3.3. Nach dem System von Gesetz und Verordnung ist unterstellungsrechtlich entscheidend, ob eine Unternehmung als Betrieb und dieser als ungegliederter oder als gegliederter qualifiziert werden muss. Für die Unterstellung des ungegliederten Betriebs sind die Art. 66 Abs. 1 und 2 Halbsatz 1 UVG in Verbindung mit Art. 73-87 UVV anwendbar. Art. 66 Abs. 1 UVG zählt die Betriebe, die in den Zuständigkeitsbereich der Suva fallen, im Allgemeinen aufgrund der Branchenzugehörigkeit und damit nach dem Tätigkeitsbereich oder mit anderen Worten nach dem Betriebscharakter auf (BGE 113 V 327 E. 5a S. 333). Ein ungegliederter Betrieb im unterstellungsrechtlichen Sinne liegt vor, wenn sich die Unternehmung im Wesentlichen auf einen einzigen, zusammenhängenden Tätigkeitsbereich beschränkt. Sie weist somit einen einheitlichen oder - im Sinne der bundesrätlichen Botschaft vom 18. August 1976 zum Bundesgesetz über die Unfallversicherung (BBl 1976 III 209) - vorwiegenden Betriebscharakter auf (z.B. als Bauunternehmung, als Handelsbetrieb oder als Treuhandgesellschaft) und führt schwergewichtig Arbeiten aus, die in den üblichen Tätigkeitsbereich eines Betriebs dieser Art fallen (BGE 113 V 327 E. 5b S. 333 und E. 7a S. 336; SVR 2009 UV Nr. 58 S. 206, 8C_256/2009 E. 3.2.2 mit Hinweisen).

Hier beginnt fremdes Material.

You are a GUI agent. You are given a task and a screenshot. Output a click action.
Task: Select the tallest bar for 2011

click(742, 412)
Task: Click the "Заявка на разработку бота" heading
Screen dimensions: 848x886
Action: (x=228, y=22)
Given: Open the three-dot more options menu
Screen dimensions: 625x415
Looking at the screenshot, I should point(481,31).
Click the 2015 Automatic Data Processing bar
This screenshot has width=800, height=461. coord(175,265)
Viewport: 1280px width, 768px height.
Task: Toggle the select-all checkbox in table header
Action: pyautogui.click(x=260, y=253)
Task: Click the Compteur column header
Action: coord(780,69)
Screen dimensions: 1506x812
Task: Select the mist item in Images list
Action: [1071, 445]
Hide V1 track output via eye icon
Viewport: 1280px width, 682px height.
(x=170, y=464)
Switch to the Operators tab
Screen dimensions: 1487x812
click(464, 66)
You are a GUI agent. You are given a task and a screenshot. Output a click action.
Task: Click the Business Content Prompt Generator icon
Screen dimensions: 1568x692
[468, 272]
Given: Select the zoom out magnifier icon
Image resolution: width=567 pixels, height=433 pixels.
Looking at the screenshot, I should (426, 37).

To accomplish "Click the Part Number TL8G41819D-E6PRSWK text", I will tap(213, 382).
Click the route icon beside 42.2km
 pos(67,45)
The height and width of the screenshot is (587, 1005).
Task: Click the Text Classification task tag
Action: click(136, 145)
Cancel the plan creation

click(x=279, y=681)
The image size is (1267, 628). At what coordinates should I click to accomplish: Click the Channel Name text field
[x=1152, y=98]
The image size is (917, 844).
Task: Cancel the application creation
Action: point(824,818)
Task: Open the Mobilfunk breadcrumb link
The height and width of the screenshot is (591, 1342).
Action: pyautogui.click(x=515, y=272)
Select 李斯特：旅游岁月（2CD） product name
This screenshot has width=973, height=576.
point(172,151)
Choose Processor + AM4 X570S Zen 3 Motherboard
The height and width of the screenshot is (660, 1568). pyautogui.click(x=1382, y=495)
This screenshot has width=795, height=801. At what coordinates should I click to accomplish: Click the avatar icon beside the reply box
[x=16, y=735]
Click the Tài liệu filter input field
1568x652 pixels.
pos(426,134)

3.4. Ergibt sich aus dem vorwiegenden Betriebscharakter eines konkreten Unternehmens, dass ein ungegliederter Betrieb vorliegt, bestimmt sich danach in einem weiteren Schritt auch die Unterstellung des ganzen Betriebs. Dabei spielt das Ausmass einzelner für die Unterstellung nach Art. 66 UVG ausschlaggebender Betätigungen keine Rolle. Denn die verschiedenen Arbeitsgattungen werden in diesem Fall begriffsnotwendig (BGE 113 V 327 E. 5b S. 333) nicht in verschiedenen Betriebseinheiten - wie beispielsweise in Hilfs- und Nebenbetrieben oder einer (für den gemischten Betrieb charakteristischen) Mehrzahl von Betriebseinheiten - ausgeführt, sondern eben im Rahmen der allgemeinen Betriebsorganisation im Sinne eines einzigen, zusammenhängenden Tätigkeitsbereichs (SVR 2009 UV Nr. 58 S. 206, 8C_256/2009 E. 4.2.2 mit Hinweisen). Demgegenüber bleibt bei einem gegliederten Betrieb vorerst zu prüfen, ob die Betriebsteile zueinander im Verhältnis von Haupt- und Hilfs- bzw. Nebenbetrieben stehen oder ob eine Mehrzahl von Betriebseinheiten ohne sachlichen Zusammenhang untereinander (gemischter Betrieb) vorliegt (BGE 113 V 327 E. 7a S. 336; Urteil 8C_201/2019 vom 6. August 2019 E. 3 ff.).
4.
4.1. Gestützt auf die dargelegte Rechtsprechung ist zuerst zu prüfen, ob ein gegliederter oder ein ungegliederter Betrieb vorliegt.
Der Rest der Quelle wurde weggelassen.